Signals & Pixels

Optimizing Module Structure in Earth Engine

In a recent blog post, I found that shrinking an Earth Engine module’s size by 75% had almost no effect on import speed in the Code Editor because most of the time was spent waiting for Earth Engine to find it, not downloading its contents. If that’s the case, then is a module that’s split up across multiple files much slower to import than a module contained in a single file?

To answer that question, I set up three test modules using different file structures and compared import times. What I found is that module structure matters. A lot. Using what I learned, I was able to cut import times for one of my old modules by 72%.

Module Design

When building an Earth Engine module, I usually make one root file that imports from submodules. That allows for organization of code while only requiring users to make a single import. For example, I might have a file called tools with the following contents:

exports.ui = require("users/aazuspan/repo:src/ui.js")
exports.image = require("users/aazuspan/repo:src/image.js")

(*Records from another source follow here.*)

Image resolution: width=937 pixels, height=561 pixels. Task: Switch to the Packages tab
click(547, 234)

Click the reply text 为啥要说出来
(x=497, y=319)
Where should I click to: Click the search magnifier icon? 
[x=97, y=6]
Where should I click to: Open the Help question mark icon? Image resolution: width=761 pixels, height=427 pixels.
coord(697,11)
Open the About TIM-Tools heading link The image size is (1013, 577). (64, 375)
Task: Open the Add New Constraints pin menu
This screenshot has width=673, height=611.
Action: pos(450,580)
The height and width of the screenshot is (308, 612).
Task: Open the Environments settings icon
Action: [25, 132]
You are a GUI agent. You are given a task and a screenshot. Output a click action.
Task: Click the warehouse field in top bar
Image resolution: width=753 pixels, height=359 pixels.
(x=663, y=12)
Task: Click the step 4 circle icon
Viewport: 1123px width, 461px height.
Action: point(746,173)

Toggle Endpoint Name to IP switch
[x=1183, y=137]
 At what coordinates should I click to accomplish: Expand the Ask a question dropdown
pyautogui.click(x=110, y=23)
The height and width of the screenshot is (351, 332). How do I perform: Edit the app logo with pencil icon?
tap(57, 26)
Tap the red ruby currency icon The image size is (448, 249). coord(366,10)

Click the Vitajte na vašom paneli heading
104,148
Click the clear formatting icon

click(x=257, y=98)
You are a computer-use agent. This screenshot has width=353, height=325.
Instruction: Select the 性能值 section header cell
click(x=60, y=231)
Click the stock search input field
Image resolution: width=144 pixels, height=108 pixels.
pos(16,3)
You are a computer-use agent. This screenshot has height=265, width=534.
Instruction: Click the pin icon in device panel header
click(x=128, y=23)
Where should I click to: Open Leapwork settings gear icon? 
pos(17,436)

The ui and image submodules would contain their own exported functions. A user could import tools and access both submodules, like so:

var tools = require("users/aazuspan/repo:tools");

tools.image.maskClouds(...)
tools.ui.legend(...)

If you count the require calls above, you can see that Earth Engine is going to have to request three separate files in order to load tools. If each of those requests is made synchronously and has a minimum overhead time, imports might get painfully slow in complex projects. Would I be better off just including all my source code in a single file?

The Test

I set up three different modules, each organized with a different layout, to compare the effect of different module structures on import times. To eliminate download time as a confounding variable, each module contained exactly 395 bytes of code. I imported each module 10 times, measuring the network time between requesting and receiving the code.

1. Chained Structure

The first module I tested contained one root module with five submodules, arranged depthwise. The root module required the first submodule, which required the second submodule, which required the third, etc. Starting at the root module, imports would work their way down each link in the chain until the last submodule was finally returned.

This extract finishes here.